====== Source material ======

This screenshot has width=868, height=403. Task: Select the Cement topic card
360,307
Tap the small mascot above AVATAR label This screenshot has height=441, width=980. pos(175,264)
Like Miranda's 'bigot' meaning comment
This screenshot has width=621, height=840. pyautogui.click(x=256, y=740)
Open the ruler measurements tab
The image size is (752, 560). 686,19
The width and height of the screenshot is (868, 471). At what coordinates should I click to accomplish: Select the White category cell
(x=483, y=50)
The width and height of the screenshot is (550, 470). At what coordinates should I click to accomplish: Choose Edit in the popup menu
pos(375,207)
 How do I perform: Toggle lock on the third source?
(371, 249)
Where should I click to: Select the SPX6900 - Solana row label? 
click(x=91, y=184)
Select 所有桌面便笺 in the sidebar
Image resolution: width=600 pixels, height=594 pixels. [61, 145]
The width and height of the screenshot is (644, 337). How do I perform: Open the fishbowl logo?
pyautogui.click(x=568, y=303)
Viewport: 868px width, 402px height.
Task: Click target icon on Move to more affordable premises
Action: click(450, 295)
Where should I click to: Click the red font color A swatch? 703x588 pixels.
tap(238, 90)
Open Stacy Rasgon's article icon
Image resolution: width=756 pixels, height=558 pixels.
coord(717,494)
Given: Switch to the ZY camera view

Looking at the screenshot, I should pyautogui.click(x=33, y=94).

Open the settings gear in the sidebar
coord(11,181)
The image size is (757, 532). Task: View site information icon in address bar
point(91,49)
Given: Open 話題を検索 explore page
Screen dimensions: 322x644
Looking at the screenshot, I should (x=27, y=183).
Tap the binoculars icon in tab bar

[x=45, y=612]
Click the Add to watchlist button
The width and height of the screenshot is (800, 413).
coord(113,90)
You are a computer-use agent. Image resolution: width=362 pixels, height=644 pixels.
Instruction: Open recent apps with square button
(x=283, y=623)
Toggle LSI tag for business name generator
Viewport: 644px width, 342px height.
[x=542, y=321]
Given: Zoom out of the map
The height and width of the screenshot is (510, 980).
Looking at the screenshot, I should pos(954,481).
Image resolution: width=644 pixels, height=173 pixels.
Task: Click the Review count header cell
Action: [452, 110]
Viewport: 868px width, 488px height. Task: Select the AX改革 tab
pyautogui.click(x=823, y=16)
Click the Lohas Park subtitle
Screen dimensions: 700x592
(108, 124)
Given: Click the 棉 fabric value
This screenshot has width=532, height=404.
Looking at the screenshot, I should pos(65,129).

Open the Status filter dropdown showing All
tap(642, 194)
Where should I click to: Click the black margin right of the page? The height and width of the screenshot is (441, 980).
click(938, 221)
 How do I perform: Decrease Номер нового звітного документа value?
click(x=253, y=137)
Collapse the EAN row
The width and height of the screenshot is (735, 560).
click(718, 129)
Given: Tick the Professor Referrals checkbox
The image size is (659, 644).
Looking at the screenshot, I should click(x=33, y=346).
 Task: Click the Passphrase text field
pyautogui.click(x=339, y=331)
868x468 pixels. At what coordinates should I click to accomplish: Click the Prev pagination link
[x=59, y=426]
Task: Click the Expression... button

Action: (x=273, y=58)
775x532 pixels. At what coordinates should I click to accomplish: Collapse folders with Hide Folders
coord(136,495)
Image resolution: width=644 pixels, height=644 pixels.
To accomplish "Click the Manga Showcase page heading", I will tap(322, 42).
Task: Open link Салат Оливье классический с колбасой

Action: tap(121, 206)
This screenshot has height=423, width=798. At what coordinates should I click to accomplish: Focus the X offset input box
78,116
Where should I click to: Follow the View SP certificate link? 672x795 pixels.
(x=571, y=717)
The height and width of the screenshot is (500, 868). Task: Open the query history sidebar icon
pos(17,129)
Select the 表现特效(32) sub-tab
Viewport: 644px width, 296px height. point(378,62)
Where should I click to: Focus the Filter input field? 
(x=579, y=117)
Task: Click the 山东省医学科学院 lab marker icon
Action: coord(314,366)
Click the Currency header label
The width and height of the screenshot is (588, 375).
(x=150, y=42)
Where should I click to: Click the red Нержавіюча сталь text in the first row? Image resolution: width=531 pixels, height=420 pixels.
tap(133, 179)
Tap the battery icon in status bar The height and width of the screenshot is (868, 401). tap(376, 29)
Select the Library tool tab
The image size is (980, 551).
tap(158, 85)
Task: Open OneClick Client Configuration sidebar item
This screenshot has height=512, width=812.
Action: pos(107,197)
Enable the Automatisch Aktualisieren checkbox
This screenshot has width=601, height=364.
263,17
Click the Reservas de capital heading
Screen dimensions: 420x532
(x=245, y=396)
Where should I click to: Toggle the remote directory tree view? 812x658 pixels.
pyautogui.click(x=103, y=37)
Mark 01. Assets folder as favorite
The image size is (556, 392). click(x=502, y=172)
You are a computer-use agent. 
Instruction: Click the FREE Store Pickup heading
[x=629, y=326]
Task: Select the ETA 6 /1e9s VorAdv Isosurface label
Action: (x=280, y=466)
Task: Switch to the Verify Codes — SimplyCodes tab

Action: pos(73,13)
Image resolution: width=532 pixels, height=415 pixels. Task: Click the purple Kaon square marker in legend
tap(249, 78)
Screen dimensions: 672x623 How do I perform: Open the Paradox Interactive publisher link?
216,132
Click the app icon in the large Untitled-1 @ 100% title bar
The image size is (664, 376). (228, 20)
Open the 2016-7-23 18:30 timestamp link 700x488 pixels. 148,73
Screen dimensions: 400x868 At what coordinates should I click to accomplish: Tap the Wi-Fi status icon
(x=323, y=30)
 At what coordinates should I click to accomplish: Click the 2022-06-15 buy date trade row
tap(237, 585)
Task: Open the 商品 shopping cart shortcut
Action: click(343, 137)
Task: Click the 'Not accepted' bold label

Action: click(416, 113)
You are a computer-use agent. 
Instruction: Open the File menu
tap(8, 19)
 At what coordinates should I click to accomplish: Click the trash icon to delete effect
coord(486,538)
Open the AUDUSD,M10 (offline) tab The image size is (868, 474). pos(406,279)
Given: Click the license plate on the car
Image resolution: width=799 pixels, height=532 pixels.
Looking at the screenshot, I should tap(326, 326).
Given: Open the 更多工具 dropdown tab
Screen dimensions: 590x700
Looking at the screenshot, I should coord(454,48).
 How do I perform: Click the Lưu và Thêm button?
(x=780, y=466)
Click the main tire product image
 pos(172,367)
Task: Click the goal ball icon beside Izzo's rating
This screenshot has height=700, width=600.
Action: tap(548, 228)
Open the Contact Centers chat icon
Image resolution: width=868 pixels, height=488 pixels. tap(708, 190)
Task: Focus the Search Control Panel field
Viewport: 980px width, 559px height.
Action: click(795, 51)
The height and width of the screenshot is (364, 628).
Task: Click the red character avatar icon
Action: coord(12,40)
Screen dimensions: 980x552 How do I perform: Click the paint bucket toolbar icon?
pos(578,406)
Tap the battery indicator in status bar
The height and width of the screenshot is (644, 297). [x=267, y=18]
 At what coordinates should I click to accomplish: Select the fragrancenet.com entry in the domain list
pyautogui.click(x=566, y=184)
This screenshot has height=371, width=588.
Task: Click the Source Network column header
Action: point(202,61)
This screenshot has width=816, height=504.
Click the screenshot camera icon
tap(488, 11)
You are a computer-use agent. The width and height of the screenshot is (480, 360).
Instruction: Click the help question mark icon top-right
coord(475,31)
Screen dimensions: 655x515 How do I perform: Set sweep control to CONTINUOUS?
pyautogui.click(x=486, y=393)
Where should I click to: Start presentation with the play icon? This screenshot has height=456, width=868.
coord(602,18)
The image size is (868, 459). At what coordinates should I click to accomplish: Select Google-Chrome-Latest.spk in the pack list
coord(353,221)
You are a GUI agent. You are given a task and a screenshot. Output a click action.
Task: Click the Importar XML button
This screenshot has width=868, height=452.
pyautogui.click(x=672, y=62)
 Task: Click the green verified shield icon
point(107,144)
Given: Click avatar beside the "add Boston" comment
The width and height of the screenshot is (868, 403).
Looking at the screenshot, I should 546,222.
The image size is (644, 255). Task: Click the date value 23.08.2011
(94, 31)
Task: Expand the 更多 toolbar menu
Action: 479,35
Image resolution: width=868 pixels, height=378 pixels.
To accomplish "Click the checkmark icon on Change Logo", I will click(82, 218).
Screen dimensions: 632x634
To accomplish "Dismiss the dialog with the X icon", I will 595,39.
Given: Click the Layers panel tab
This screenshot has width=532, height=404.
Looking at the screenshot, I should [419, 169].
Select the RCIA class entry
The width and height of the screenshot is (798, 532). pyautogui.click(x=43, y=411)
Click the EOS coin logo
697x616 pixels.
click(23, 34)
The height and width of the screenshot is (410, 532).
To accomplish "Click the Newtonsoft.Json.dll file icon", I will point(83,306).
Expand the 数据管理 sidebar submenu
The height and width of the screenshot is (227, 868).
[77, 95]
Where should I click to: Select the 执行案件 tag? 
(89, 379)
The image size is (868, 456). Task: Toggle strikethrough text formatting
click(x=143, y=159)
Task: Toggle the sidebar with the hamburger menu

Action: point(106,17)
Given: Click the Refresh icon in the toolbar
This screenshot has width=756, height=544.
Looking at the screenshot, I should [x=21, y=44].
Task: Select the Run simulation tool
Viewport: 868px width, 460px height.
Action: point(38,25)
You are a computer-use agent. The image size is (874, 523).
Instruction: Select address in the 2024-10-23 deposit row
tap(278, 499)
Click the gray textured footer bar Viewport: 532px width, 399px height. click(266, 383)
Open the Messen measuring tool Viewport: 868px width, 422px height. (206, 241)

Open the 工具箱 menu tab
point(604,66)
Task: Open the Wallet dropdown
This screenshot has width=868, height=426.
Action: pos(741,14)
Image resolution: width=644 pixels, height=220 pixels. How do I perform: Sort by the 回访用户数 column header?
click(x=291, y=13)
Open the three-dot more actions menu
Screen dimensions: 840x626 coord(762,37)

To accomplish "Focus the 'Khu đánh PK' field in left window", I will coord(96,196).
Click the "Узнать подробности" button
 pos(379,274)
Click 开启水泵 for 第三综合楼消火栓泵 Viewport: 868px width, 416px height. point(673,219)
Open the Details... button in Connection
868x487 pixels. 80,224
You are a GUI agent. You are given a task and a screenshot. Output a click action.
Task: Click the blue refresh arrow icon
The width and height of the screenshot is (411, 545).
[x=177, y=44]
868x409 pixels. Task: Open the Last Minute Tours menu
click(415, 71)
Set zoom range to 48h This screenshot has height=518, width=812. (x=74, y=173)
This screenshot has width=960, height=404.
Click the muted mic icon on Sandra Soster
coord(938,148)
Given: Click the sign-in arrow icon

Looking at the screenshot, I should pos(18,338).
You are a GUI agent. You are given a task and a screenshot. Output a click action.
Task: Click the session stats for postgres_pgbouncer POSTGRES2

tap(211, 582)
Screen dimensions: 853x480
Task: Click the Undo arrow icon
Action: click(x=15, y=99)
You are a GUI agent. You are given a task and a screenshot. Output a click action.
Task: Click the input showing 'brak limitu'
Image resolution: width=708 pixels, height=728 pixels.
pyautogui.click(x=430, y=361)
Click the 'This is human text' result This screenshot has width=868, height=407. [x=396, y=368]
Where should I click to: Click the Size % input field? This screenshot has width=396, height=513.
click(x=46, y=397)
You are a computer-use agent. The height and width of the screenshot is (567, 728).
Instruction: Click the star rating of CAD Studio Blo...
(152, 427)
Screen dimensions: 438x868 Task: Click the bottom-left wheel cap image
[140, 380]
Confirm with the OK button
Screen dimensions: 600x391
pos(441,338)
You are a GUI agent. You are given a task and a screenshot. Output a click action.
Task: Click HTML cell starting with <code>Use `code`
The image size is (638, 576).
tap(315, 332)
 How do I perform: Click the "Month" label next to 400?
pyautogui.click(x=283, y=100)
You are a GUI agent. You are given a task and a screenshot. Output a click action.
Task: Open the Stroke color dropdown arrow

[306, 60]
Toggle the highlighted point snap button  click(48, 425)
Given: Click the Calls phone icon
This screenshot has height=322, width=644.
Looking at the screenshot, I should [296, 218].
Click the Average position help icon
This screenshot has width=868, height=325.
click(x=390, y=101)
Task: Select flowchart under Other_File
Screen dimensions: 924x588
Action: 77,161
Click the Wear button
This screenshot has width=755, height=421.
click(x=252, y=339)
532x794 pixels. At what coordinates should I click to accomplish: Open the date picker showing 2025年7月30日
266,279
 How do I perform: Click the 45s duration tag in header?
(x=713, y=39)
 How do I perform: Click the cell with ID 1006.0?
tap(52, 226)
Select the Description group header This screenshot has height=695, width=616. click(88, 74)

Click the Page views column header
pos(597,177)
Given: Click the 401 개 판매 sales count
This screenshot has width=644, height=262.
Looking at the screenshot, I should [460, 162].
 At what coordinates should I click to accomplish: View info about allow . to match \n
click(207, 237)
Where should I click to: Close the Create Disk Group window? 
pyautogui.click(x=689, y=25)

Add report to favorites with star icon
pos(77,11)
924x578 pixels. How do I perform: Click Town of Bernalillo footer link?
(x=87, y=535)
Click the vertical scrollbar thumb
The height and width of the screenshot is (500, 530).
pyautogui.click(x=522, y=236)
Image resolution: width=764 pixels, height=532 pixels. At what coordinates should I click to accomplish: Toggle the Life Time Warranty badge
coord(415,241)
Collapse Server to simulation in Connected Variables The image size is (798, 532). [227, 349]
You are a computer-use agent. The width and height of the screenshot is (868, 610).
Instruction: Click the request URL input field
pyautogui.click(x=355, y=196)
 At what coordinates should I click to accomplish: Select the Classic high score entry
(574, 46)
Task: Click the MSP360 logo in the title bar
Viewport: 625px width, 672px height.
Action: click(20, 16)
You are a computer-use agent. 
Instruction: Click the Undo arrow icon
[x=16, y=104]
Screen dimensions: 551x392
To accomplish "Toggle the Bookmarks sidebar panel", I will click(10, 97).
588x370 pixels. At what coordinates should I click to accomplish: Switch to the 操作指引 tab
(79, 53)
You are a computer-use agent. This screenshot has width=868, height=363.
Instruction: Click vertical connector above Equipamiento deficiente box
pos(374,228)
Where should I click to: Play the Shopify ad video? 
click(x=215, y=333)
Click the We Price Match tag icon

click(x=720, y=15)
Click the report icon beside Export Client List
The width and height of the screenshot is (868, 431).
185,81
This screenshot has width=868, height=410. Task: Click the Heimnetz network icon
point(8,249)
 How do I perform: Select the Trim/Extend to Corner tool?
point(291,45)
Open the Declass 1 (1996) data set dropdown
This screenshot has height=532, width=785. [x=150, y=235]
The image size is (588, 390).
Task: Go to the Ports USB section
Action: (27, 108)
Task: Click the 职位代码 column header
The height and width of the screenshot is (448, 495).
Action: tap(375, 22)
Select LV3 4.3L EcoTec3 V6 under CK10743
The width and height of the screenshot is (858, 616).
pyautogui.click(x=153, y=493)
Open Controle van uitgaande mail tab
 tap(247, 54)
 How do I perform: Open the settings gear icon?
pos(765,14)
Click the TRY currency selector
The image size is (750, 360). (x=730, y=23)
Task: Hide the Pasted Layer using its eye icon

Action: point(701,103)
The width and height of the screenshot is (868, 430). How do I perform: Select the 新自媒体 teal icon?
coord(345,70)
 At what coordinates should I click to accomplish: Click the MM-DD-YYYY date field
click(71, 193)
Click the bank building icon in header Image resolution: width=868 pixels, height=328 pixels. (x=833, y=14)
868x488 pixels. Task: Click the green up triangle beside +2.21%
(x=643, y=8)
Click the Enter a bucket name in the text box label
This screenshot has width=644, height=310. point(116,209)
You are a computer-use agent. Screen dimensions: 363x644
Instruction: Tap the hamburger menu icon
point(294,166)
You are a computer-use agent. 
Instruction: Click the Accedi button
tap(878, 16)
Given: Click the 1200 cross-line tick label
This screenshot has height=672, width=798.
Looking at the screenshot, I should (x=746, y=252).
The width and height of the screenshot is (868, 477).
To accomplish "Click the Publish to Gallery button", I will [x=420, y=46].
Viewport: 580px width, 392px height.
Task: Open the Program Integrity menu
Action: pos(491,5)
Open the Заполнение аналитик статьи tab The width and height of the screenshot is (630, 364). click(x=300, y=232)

======

▶ [Instructions for the task] Display each line of the data where "under" occurs.

▶ [Response to the task]
Task: Select flowchart under Other_File
Select LV3 4.3L EcoTec3 V6 under CK10743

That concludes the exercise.